===== PAGE EXCERPT =====

By Rachel Layne and Edmond Lococo
March 24 (Bloomberg) -- General Electric Co.’s jet engine, power-plant turbine and medical equipment businesses need to ensure they generate the cash flow that underpins GE’s freshly upgraded “stable” outlook from debt-rating services.
“The concern going forward is going to shift back to the infrastructure and transportation side of the business,” said Peter Sorrentino, who helps manage $13.3 billion at Huntington Asset Advisors in Cincinnati, including 6.4 million shares of GE. “The industrial side of GE needs to see the recession begin to abate no later than the fourth quarter of this year.”
Moody’s Investors Service cut its ratings for long-term debt of Fairfield, Connecticut-based GE and the GE Capital finance arm yesterday by two levels to Aa2, stripping away the top Aaa rating for the first time since 1967. The outlook was listed as “stable” in part on GE’s $121 billion service- contract backlog, Richard Lane, the Moody’s analyst who follows the parent company, said in an interview. The service orders are part of a $172 billion total backlog that includes equipment.
“They’ve got a huge installed base of a variety of types of equipment worldwide” that needs to be serviced, Lane said. The long-term service agreements also provide for “baked-in” price increases, he said.
The cut by Moody’s is one level deeper than a March 12 downgrade by Standard & Poor’s and like S&P carries a “stable” outlook, comforting investors concerned about a deeper reduction. GE shares and bonds rose yesterday.
GE climbed 89 cents, or 9.3 percent, to $10.43 yesterday in New York Stock Exchange composite trading, as stocks advanced worldwide on speculation the Obama administration’s plan to rid banks of toxic assets will spur growth.
Equipment Contracts
GE is the world’s biggest maker of power-plant turbines, jet engines, medical imaging equipment and locomotives, and it also includes NBC Universal among its non-finance businesses. Other areas include security and water treatment.
The company’s shares dropped 72 percent in the past 12 months as investors speculated the finance arm would need more outside funding or was harboring undisclosed losses. GE Capital’s businesses span credit cards, real estate, corporate lending, and leasing for equipment such as planes and railcars.

=====

» **EXERCISE AIM**: Return the full article on GE's debt rating word for word.

===== EXCERPTED DATA =====

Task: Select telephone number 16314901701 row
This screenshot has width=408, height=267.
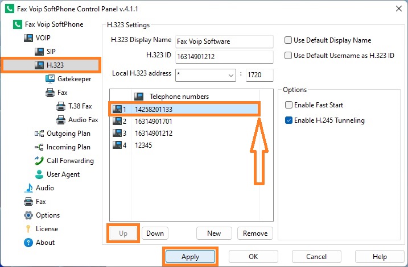Action: [x=185, y=122]
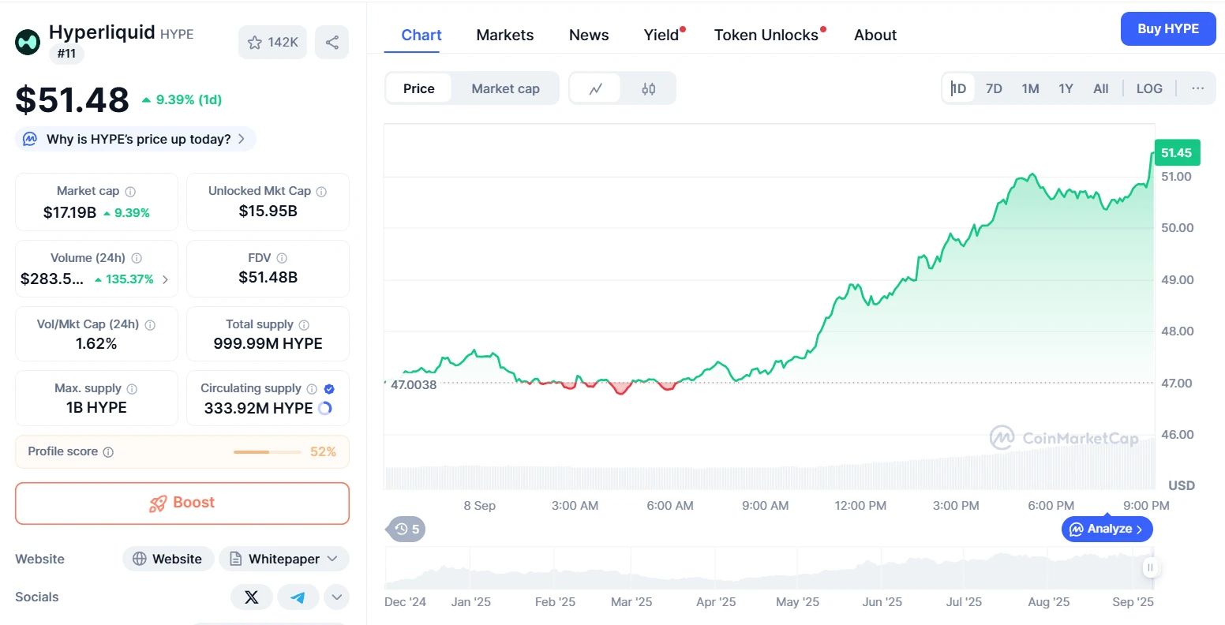Image resolution: width=1225 pixels, height=625 pixels.
Task: Open Hyperliquid's X social icon
Action: [x=251, y=597]
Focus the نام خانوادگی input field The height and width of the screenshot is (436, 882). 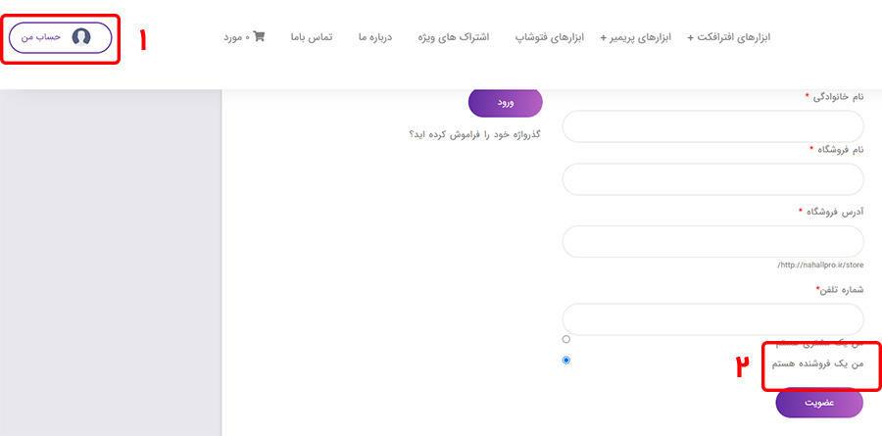(x=712, y=126)
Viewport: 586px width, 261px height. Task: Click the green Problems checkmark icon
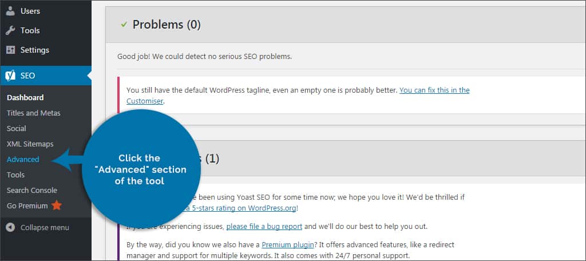[x=123, y=24]
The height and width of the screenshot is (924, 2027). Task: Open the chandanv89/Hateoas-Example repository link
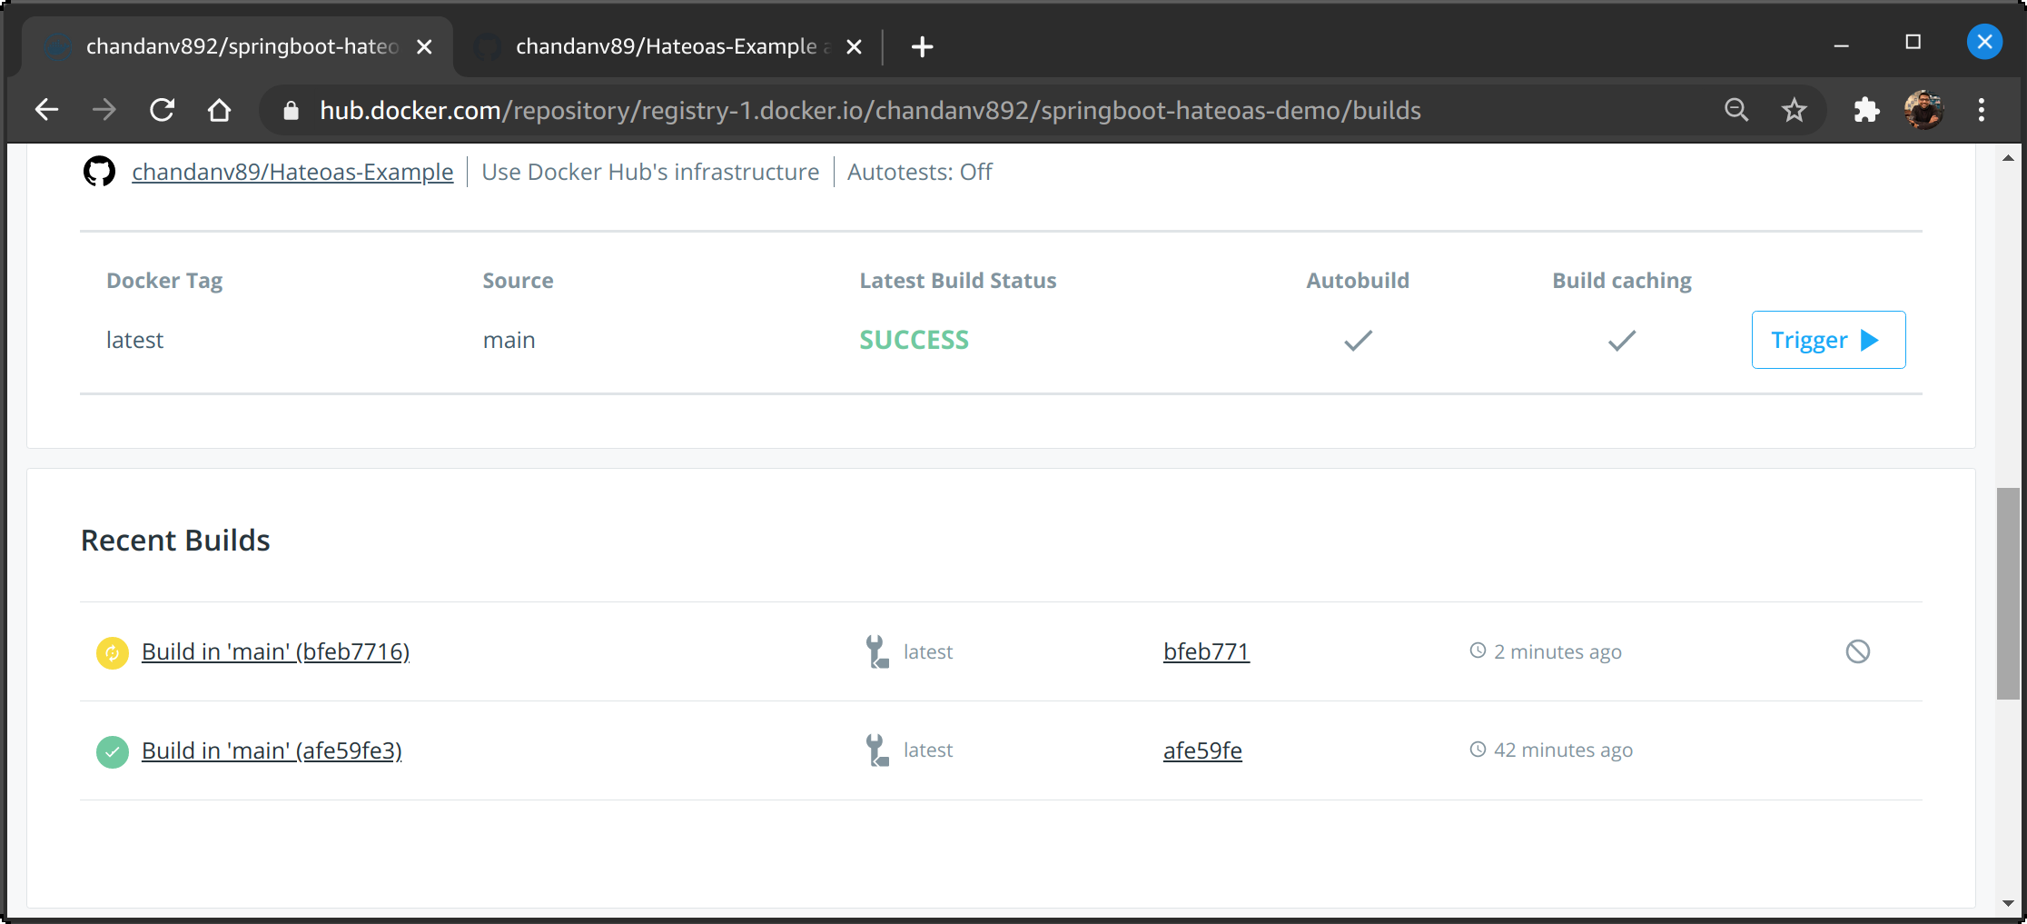tap(292, 172)
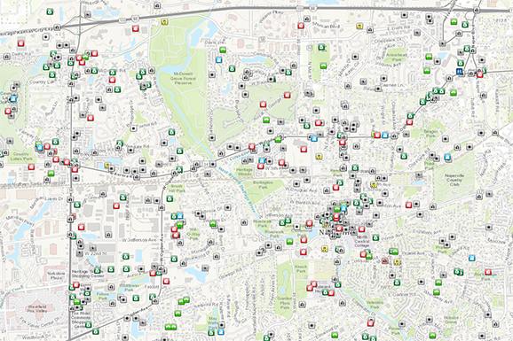Select yellow marker north of McDowell Grove Forest Preserve
This screenshot has height=341, width=513.
click(x=164, y=22)
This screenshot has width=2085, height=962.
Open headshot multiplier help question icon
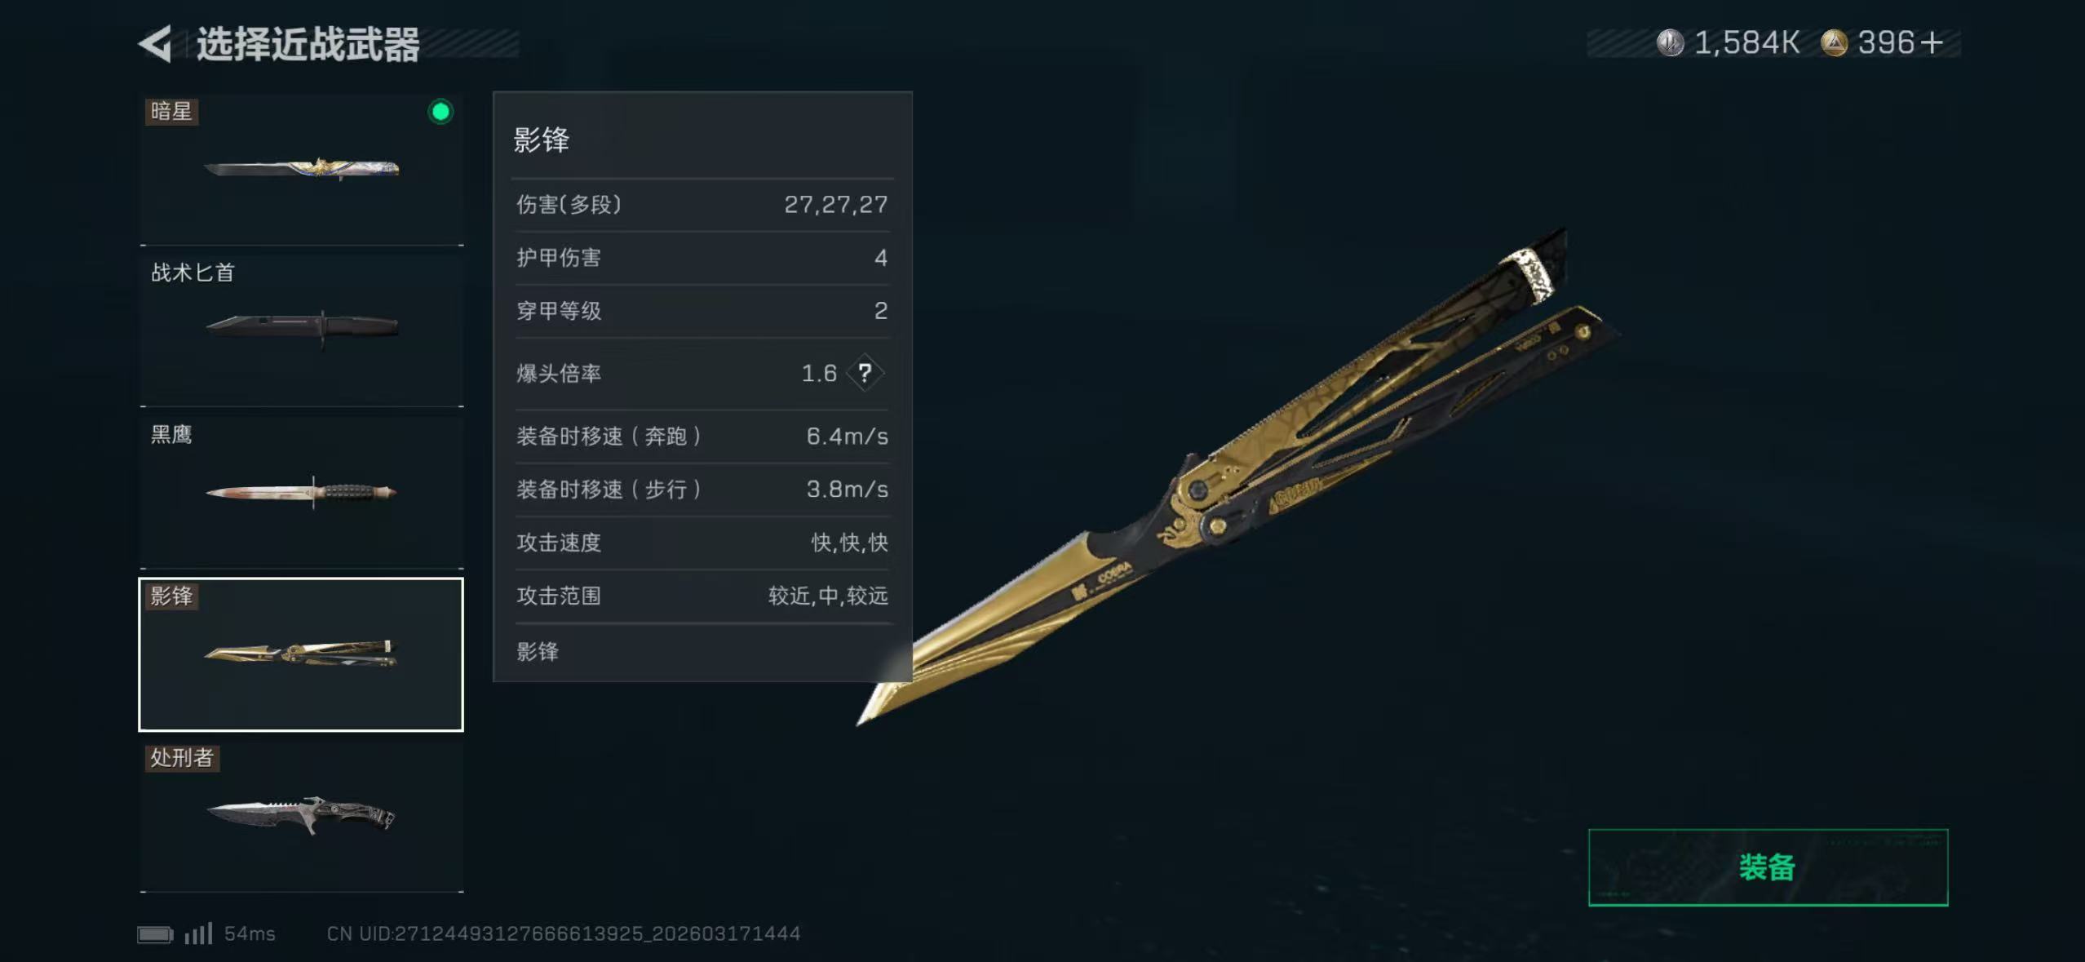[865, 374]
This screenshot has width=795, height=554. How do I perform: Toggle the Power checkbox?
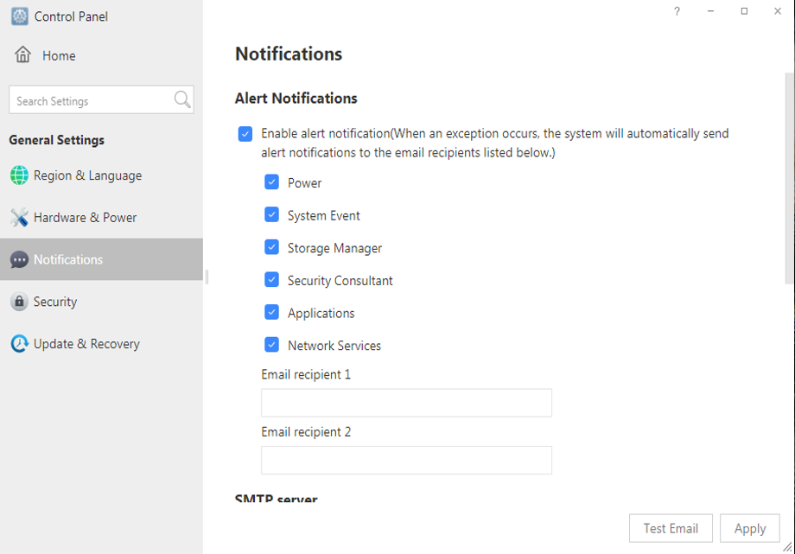[271, 182]
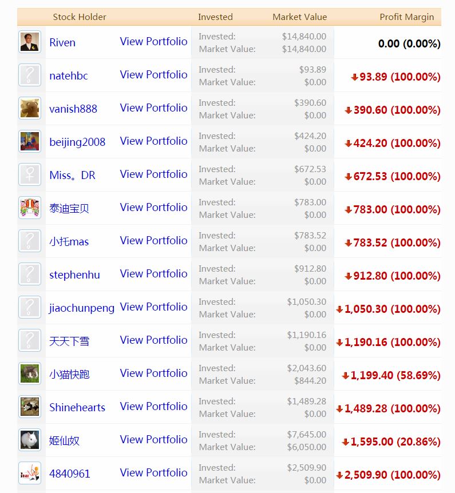Open stephenhu's View Portfolio link
Screen dimensions: 455x493
tap(153, 274)
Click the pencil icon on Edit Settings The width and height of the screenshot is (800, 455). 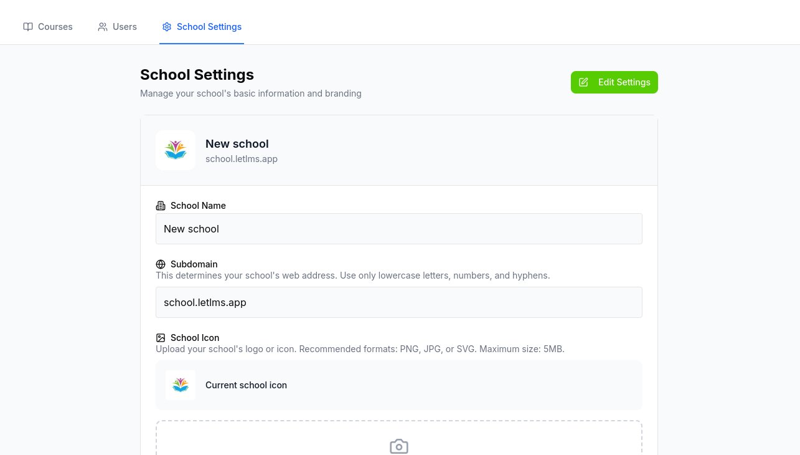(583, 82)
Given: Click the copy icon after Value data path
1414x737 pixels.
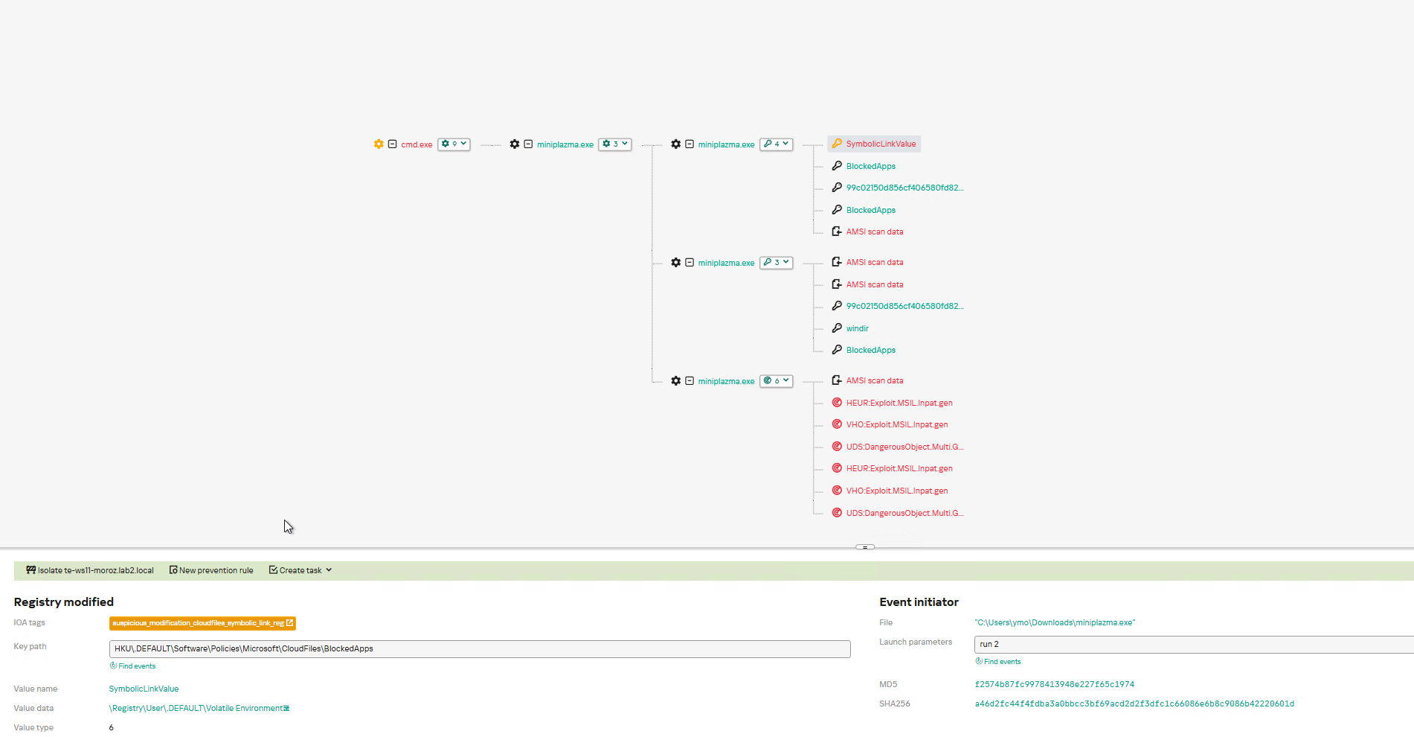Looking at the screenshot, I should [286, 708].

=====

» **SOLUTION TO THIS PROBLEM**:
By Rachel Layne and Edmond Lococo
March 24 (Bloomberg) -- General Electric Co.’s jet engine, power-plant turbine and medical equipment businesses need to ensure they generate the cash flow that underpins GE’s freshly upgraded “stable” outlook from debt-rating services.
“The concern going forward is going to shift back to the infrastructure and transportation side of the business,” said Peter Sorrentino, who helps manage $13.3 billion at Huntington Asset Advisors in Cincinnati, including 6.4 million shares of GE. “The industrial side of GE needs to see the recession begin to abate no later than the fourth quarter of this year.”
Moody’s Investors Service cut its ratings for long-term debt of Fairfield, Connecticut-based GE and the GE Capital finance arm yesterday by two levels to Aa2, stripping away the top Aaa rating for the first time since 1967. The outlook was listed as “stable” in part on GE’s $121 billion service- contract backlog, Richard Lane, the Moody’s analyst who follows the parent company, said in an interview. The service orders are part of a $172 billion total backlog that includes equipment.
“They’ve got a huge installed base of a variety of types of equipment worldwide” that needs to be serviced, Lane said. The long-term service agreements also provide for “baked-in” price increases, he said.
The cut by Moody’s is one level deeper than a March 12 downgrade by Standard & Poor’s and like S&P carries a “stable” outlook, comforting investors concerned about a deeper reduction. GE shares and bonds rose yesterday.
GE climbed 89 cents, or 9.3 percent, to $10.43 yesterday in New York Stock Exchange composite trading, as stocks advanced worldwide on speculation the Obama administration’s plan to rid banks of toxic assets will spur growth.
Equipment Contracts
GE is the world’s biggest maker of power-plant turbines, jet engines, medical imaging equipment and locomotives, and it also includes NBC Universal among its non-finance businesses. Other areas include security and water treatment.
The company’s shares dropped 72 percent in the past 12 months as investors speculated the finance arm would need more outside funding or was harboring undisclosed losses. GE Capital’s businesses span credit cards, real estate, corporate lending, and leasing for equipment such as planes and railcars.